*** Given data ***

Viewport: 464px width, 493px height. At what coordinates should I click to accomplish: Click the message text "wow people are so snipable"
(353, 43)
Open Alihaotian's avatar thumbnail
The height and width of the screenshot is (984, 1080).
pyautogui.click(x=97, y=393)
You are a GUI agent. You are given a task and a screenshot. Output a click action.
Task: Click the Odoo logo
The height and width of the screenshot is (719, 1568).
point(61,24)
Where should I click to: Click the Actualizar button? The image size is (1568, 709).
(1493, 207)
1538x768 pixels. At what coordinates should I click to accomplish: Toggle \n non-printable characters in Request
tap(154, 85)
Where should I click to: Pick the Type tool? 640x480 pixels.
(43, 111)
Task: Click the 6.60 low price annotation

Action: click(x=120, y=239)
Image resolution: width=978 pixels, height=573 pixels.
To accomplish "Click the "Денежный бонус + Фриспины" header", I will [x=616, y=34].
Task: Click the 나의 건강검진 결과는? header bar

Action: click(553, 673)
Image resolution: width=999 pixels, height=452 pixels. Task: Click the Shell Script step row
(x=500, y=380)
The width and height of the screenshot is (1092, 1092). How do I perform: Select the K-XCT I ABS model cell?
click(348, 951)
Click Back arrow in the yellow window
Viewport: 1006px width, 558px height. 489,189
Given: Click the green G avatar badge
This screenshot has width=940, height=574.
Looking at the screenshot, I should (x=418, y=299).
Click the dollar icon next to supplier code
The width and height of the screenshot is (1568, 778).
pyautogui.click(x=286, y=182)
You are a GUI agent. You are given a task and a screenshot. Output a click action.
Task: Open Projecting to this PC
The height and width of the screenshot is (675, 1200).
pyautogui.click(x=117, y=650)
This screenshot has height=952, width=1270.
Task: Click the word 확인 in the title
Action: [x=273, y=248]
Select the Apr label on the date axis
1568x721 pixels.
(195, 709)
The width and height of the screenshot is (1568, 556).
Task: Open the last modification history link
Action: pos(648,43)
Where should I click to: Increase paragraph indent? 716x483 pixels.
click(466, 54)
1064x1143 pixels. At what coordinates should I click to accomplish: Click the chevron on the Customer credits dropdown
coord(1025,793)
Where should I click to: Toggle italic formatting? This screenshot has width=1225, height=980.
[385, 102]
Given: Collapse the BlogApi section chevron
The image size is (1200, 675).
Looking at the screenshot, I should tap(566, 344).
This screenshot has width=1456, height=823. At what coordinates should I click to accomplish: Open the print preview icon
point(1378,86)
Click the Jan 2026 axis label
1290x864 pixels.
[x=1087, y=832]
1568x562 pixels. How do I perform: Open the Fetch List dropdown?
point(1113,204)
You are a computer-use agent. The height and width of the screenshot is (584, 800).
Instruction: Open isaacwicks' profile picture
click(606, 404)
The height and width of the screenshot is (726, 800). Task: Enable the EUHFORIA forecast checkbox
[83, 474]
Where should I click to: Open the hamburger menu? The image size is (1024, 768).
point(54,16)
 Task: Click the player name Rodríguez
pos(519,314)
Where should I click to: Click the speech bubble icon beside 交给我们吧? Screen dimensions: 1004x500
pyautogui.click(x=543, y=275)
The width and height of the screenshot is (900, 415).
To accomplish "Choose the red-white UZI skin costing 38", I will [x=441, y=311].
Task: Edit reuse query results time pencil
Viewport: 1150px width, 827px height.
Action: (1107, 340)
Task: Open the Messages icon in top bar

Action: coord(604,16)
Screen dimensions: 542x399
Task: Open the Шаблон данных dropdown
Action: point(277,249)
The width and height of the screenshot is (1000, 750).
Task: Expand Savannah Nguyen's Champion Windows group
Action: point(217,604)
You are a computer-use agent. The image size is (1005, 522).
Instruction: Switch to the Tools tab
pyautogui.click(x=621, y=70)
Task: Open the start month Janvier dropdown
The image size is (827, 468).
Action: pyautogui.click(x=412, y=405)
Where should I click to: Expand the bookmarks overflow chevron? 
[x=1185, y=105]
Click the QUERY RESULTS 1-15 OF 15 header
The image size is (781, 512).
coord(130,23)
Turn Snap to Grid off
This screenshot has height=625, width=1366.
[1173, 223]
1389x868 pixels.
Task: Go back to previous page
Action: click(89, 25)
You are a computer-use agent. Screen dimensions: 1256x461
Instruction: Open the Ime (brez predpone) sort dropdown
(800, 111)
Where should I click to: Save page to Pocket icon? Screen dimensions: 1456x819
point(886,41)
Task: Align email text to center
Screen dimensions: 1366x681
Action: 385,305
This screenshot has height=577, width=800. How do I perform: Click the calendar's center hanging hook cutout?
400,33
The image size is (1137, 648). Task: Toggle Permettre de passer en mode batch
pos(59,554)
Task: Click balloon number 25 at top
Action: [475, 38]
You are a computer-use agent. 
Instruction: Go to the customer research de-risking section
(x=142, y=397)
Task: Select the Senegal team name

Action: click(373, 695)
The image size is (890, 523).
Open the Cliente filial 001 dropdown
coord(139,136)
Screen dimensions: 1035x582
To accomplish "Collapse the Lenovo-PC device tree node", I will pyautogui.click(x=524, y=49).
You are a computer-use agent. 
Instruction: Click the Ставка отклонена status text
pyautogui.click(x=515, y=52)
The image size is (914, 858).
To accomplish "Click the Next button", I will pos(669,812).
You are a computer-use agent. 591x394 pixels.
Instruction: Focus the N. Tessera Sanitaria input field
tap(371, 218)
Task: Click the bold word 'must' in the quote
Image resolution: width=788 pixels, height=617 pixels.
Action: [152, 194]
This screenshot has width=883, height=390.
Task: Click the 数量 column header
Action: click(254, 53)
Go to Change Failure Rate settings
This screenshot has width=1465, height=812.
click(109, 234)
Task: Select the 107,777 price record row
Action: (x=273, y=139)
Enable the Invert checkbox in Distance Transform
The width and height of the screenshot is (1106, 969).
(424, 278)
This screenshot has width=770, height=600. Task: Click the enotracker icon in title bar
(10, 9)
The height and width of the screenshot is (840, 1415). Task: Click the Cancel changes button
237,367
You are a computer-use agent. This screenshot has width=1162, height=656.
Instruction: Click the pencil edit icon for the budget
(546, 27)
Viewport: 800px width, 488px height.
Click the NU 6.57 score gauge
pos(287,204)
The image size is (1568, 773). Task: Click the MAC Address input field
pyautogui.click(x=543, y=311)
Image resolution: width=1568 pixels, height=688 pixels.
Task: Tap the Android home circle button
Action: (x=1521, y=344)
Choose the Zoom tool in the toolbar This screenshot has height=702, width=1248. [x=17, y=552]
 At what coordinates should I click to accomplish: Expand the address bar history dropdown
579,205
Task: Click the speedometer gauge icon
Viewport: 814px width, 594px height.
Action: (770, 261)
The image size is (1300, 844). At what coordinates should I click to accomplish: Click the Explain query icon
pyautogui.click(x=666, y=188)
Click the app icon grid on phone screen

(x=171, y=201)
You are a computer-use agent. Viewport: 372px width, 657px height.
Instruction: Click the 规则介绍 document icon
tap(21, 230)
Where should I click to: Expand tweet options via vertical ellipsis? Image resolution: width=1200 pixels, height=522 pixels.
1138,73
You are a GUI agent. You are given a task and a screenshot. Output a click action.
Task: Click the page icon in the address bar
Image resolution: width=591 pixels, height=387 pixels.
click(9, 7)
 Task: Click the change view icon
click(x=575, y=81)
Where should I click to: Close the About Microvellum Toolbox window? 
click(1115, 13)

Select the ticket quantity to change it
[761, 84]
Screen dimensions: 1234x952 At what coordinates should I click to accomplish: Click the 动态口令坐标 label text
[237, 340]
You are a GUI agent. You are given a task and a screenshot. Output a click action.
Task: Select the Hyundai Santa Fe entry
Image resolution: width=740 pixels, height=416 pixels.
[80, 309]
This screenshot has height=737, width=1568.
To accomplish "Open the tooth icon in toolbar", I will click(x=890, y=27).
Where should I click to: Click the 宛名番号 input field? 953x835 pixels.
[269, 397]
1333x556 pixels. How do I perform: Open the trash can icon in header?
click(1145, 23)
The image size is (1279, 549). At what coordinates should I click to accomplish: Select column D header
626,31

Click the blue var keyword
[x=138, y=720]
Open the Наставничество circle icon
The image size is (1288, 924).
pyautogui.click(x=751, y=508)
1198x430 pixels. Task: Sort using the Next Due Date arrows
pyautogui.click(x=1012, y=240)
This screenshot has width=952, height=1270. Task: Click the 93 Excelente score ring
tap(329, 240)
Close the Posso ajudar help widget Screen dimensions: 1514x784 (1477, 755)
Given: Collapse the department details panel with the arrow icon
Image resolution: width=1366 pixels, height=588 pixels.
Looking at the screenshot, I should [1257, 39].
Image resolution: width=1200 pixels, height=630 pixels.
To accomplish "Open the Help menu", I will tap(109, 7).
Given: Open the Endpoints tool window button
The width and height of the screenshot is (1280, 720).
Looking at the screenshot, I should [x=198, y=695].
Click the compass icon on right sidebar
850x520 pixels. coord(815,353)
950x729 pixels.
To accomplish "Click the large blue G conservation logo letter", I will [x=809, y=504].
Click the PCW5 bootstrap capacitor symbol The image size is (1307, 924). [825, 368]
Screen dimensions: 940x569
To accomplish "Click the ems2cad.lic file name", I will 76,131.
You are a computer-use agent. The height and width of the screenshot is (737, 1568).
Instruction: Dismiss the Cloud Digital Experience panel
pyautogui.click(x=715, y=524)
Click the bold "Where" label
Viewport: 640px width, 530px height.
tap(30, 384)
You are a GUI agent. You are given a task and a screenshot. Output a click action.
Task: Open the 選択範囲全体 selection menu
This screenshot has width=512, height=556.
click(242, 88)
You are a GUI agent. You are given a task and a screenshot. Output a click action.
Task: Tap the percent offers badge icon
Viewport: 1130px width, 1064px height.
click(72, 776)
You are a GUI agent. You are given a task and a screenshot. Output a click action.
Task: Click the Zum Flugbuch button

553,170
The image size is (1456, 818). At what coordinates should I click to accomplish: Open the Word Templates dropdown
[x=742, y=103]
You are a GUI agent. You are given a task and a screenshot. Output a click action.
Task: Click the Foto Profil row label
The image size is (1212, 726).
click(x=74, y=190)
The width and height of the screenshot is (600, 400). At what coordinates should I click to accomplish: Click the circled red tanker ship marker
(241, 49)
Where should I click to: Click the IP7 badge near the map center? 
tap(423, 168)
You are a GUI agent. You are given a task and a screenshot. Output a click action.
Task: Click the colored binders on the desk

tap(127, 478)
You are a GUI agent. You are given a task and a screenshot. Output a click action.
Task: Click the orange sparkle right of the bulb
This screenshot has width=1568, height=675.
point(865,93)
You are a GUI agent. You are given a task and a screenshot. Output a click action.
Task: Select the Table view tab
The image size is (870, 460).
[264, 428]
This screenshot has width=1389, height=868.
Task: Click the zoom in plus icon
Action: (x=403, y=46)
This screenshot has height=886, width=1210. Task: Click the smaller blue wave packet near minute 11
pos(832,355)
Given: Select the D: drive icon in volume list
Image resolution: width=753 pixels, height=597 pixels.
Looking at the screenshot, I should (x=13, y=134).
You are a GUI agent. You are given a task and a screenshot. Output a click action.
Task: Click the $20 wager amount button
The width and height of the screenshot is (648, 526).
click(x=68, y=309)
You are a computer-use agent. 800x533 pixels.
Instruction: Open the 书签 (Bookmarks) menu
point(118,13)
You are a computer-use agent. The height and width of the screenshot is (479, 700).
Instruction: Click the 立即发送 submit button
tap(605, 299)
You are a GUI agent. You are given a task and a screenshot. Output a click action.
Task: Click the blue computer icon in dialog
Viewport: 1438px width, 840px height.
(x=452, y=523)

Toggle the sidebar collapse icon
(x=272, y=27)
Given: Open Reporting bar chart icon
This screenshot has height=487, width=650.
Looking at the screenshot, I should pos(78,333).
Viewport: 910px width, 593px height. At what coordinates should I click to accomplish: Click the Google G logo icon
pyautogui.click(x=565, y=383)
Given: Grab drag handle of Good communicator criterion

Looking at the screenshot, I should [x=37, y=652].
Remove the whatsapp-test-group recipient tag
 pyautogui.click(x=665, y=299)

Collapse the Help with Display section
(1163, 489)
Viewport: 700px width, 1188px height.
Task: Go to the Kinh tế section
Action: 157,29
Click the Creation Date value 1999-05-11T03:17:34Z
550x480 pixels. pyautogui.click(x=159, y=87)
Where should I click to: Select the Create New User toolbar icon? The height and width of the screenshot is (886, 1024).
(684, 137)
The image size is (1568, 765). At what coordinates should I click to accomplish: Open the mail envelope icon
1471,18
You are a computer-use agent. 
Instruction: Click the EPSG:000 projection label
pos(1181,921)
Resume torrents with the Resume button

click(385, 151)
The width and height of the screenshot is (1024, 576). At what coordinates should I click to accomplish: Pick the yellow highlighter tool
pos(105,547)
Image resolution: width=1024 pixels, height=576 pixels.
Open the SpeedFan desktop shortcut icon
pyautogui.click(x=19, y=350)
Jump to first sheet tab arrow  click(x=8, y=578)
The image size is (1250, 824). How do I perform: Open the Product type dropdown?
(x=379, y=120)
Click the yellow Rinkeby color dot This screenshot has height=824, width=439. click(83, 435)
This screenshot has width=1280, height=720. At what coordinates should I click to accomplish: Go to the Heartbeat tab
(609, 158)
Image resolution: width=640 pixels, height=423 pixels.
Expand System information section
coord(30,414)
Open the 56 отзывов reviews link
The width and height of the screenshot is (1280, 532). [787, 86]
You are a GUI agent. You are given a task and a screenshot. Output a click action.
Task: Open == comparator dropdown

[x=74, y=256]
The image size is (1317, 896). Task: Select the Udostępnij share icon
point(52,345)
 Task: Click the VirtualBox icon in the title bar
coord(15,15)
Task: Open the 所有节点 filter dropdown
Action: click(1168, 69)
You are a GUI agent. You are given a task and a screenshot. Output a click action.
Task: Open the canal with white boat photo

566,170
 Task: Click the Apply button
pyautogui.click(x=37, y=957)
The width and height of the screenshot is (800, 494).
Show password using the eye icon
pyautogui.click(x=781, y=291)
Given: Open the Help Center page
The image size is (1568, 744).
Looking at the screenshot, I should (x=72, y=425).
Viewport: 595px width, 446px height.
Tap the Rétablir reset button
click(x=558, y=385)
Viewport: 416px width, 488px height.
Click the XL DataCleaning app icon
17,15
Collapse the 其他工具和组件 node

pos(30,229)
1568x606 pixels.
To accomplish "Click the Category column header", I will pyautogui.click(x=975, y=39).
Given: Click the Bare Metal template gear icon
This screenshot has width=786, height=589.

*** End of Given data ***

Reproduce verbatim the lines above, from the line with "The image size is (1568, 765)." through the line with "Click the yellow".

**The answer**
The image size is (1568, 765). At what coordinates should I click to accomplish: Open the mail envelope icon
1471,18
You are a computer-use agent. 
Instruction: Click the EPSG:000 projection label
pos(1181,921)
Resume torrents with the Resume button

click(385, 151)
The width and height of the screenshot is (1024, 576). At what coordinates should I click to accomplish: Pick the yellow highlighter tool
pos(105,547)
Image resolution: width=1024 pixels, height=576 pixels.
Open the SpeedFan desktop shortcut icon
pyautogui.click(x=19, y=350)
Jump to first sheet tab arrow  click(x=8, y=578)
The image size is (1250, 824). How do I perform: Open the Product type dropdown?
(x=379, y=120)
Click the yellow Rinkeby color dot This screenshot has height=824, width=439. click(83, 435)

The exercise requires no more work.